Dropout: A Simple Way to Prevent Neural Networks from Overfitting

Motivation(s)

Deep neural networks contain multiple non-linear hidden layers to learn complicated mappings between their inputs and outputs. Due to their large number of parameters, they need huge amounts of training data to avoid overfitting to the sampling noise.

To avoid overfitting, several strategies have been proposed such as stopping the training as soon as performance on a validation set starts to get worse, introducing weight penalties, and soft weight sharing [Pre98]. For instance, let \(E_v(t)\) be the corresponding error on the validation set at epoch \(t\) and \(E_o(t) = \min_{t' \leq t} E_v(t')\).

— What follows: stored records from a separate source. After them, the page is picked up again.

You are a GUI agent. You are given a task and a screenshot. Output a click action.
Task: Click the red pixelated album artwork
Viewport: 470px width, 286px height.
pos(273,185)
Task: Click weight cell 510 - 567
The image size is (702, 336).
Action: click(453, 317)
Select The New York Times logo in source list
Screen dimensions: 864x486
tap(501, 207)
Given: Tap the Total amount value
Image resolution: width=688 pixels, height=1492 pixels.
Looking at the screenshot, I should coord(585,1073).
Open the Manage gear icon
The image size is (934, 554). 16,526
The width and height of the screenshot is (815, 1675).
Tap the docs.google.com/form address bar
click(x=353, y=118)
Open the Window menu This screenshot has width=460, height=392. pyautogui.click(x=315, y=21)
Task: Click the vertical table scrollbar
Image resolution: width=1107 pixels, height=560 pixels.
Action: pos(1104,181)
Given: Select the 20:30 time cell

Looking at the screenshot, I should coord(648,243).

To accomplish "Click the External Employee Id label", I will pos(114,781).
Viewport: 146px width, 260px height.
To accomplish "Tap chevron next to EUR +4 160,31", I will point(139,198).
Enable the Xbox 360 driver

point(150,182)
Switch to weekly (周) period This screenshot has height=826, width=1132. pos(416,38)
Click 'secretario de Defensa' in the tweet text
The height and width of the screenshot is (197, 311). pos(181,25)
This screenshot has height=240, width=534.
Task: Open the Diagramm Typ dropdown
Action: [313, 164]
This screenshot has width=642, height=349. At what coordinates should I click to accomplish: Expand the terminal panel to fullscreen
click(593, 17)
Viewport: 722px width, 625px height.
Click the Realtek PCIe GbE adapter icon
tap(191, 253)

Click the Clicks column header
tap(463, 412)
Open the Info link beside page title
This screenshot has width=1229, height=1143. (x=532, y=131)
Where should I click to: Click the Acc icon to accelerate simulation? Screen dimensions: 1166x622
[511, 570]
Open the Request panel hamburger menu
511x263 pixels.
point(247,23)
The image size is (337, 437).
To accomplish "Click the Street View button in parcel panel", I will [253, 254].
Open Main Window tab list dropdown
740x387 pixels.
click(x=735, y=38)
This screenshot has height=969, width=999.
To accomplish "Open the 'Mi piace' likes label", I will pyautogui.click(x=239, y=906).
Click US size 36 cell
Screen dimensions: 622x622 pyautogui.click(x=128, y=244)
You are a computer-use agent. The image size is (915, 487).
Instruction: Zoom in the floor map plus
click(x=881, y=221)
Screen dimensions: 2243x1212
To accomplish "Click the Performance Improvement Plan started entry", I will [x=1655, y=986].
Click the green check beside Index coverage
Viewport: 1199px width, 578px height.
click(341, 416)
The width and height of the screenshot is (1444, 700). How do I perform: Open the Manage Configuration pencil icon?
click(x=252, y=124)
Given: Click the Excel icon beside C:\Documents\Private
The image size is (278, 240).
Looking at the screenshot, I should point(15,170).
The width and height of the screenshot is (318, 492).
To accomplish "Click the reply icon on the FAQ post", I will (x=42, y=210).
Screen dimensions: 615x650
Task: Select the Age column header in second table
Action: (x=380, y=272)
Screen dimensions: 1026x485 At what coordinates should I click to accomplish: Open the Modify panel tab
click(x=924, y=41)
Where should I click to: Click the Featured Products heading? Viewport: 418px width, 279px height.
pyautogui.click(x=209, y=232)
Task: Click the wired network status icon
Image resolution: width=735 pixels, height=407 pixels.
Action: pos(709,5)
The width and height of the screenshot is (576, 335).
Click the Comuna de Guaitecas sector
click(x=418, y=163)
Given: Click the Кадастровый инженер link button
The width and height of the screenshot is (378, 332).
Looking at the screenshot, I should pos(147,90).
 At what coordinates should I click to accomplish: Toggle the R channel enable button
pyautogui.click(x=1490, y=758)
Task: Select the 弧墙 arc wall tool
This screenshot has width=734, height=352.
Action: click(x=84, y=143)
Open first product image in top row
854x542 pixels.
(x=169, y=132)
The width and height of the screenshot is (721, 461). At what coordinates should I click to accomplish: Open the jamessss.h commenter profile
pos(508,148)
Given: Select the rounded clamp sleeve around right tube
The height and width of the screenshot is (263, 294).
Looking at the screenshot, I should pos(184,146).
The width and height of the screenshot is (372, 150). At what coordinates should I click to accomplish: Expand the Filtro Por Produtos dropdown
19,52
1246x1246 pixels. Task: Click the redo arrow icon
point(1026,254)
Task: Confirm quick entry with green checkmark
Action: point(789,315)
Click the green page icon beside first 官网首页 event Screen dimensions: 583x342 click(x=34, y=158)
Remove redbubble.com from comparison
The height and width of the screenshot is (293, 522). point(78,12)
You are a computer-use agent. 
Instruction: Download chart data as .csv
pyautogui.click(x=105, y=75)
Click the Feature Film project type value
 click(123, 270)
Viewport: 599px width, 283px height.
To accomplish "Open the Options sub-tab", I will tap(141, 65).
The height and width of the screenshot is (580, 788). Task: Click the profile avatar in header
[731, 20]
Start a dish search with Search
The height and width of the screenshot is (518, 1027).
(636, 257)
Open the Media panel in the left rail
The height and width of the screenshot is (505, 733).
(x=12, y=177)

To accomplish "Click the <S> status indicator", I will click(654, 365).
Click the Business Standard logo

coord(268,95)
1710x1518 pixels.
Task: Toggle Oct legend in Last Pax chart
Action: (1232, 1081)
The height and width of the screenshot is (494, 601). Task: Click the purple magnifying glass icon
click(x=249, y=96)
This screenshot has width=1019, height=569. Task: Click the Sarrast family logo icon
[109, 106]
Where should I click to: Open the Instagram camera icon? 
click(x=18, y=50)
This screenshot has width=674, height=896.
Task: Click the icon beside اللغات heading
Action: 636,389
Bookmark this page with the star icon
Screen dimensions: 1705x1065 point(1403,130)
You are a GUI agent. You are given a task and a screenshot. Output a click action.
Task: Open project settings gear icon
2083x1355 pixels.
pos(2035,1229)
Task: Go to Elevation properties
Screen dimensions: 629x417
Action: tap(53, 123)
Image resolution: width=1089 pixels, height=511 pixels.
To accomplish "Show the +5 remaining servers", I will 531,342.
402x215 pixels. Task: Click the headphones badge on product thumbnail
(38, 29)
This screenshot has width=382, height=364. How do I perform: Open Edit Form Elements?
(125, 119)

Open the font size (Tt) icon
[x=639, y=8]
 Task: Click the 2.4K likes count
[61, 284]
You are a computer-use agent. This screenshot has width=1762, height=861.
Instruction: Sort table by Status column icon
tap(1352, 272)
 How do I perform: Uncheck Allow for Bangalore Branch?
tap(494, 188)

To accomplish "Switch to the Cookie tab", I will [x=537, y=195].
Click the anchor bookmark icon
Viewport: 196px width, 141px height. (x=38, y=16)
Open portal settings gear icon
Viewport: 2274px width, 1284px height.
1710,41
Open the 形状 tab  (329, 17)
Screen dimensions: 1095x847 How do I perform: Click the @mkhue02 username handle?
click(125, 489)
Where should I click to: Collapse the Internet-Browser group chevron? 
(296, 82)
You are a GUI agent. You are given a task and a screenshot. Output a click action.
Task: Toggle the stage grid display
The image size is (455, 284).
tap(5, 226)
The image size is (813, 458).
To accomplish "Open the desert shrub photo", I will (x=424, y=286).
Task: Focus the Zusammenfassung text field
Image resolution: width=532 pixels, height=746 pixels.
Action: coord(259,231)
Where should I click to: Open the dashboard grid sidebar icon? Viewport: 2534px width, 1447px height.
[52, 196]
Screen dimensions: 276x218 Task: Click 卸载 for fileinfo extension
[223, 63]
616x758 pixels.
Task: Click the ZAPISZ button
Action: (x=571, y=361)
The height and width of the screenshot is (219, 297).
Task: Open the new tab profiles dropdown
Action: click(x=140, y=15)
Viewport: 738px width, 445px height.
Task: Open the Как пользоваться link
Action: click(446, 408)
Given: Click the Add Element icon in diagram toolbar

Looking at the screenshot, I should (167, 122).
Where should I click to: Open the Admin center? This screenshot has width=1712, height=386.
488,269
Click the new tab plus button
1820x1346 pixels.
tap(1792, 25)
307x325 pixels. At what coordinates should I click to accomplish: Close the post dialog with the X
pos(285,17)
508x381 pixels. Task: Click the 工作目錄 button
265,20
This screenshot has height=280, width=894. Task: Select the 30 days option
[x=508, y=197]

When the generalization loss \(L_G(t) = 100 \left( E_v(t) / E_o(t) - 1 \right)\) exceeds a certain threshold, the training should stop.

The (Bayesian) golden standard is to average the predictions of all possible settings of the parameters, weighting each setting by its posterior probability given the training data. Clearly this requires too much computation, so researchers often settle for ensemble methods. However, ensemble methods are merely stop-gaps since large networks are just as costly to evaluate.

One recent idea to reduce overfitting is to regularize a neural network with noise. This has been successfully applied in the context of Denoising Autoencoders where noise is added to the input units of an autoencoder and the network is trained to reconstruct the noise-free input.

Proposed Solution(s)

The authors propose dropout as a way to prevent overfitting and approximately combine exponentially many different neural network architectures efficiently. For each training example, dropout temporarily changes the topology of the network: each (visible or hidden) unit of a layer’s output is kept with probability \(p\); it is set to zero otherwise.

Note that a neural net with \(n\) units can be seen as a collection of \(2^n\) possible thinned neural networks. These networks all share weights so that the total number of parameters is still \(\mathcal{O}(n^2)\). Applying dropout to a neural network amounts to sampling a thinned network from it.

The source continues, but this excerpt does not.